--- Written task ---
Please show every line of the items below that contains the string "point".

[Items from a dataset]
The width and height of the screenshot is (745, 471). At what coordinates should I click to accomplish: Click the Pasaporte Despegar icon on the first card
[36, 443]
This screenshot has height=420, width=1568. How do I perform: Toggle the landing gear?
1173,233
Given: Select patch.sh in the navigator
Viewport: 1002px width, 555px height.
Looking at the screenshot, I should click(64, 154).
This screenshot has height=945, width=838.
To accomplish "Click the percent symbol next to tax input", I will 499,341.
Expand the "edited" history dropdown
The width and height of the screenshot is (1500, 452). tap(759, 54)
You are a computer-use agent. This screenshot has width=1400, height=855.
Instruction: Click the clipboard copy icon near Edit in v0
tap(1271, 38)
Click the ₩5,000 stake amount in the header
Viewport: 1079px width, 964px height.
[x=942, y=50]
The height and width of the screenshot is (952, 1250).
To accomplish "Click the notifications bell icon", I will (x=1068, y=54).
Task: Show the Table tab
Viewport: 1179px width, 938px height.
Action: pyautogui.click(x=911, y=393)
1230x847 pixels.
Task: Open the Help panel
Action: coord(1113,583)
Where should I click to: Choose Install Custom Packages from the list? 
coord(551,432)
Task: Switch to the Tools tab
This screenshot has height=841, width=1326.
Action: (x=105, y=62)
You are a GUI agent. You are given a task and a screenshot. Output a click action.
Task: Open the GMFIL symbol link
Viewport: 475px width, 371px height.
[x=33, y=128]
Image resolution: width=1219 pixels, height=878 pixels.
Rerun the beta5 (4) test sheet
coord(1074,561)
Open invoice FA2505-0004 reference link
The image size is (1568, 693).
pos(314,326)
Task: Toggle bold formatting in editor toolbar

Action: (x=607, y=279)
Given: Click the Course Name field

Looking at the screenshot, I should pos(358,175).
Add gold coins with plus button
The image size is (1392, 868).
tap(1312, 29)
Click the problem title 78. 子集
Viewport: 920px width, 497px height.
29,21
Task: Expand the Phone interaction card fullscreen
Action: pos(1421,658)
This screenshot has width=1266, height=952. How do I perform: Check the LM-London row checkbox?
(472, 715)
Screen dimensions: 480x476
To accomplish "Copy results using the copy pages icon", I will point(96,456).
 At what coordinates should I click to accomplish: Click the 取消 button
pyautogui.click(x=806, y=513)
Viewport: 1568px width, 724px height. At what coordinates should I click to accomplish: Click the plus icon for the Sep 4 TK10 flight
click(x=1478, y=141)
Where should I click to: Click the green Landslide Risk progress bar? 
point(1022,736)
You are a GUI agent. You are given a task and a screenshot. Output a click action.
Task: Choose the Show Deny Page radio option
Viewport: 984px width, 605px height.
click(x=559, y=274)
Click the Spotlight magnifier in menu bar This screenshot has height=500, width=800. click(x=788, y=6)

--- Correct response ---
To accomplish "Copy results using the copy pages icon", I will point(96,456).
point(1022,736)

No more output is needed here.